11 Fevereiro 2009
Nesta quinta-feira, dia 12, completam-se os quatro anos da morte da Irmã Dorothy Mae Stang, assassinada em 2005 com seis tiros a queima-roupa, aos 73 anos de idade, em uma estrada de terra de difícil acesso no interior do município de Anapu, no Estado do Pará. Seu assassinato ocorreu a mando de grileiros e madeireiros da região que já a ameaçavam há muito tempo por seu compromisso com a defesa da terra e dos direitos humanos.
Nascida nos Estados Unidos em 1931 e naturalizada brasileira, Dorothy fazia parte das Irmãs de Nossa Senhora de Namur, uma congregação com mais de duas mil integrantes que realizam trabalho pastoral nos cinco continentes. Foi em 1966 que ela decidiu mudar-se para o Brasil. Chegou primeiro ao Maranhão, onde se dedicou às comunidades eclesiais de base, e, em 1974, Irmã Dorothy mudou-se para o Pará, onde ajudou a estabelecer a Comissão Pastoral da Terra na diocese de Marabá.
Em 1982, vai para Anapu, onde quase 90% do município é formado por terras pertencentes à União. Lá, sua atividade pastoral e missionária busca a geração de emprego e renda com projetos de reflorestamento e de desenvolvimento sustentável, além da luta pela reforma agrária, com uma intensa agenda de diálogo com lideranças camponesas, políticas e religiosas, na busca de soluções para os conflitos relacionados à posse e à exploração da terra na Amazônia, crimes sempre denunciados por ela.

LISTA DE TAREFAS:
a. Indique se cada afirmação abaixo está de acordo com o texto sobre a Irmã Dorothy Stang, respondendo sim ou não e citando literalmente as palavras do texto que decidem a questão.
(i) Dorothy foi assassinada aos 73 anos.
(ii) Ao se mudar para o Brasil, Dorothy chegou primeiro ao Pará.
(iii) A congregação de que Dorothy fazia parte tem menos de mil integrantes.
b. Responda, com base no texto sobre a Irmã Dorothy Stang:
(i) Em que ano Dorothy nasceu?
(ii) Em que ano ela decidiu mudar-se para o Brasil?
(iii) Que parcela do município de Anapu é formada por terras pertencentes à União?
c. Traduza para o inglês esta frase do texto sobre a Irmã Dorothy Stang: "Foi em 1966 que ela decidiu mudar-se para o Brasil."

Entradas de posição de itens:
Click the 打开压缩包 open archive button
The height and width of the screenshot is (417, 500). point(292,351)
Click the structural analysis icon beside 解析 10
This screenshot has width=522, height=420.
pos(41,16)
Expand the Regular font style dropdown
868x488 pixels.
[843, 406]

RESULTADOS POR TAREFA:
a.
(i) Sim: "aos 73 anos de idade".
(ii) Não: "Chegou primeiro ao Maranhão".
(iii) Não: "uma congregação com mais de duas mil integrantes".

b.
(i) Em 1931.
(ii) Em 1966.
(iii) Quase 90%.

c. It was in 1966 that she decided to move to Brazil.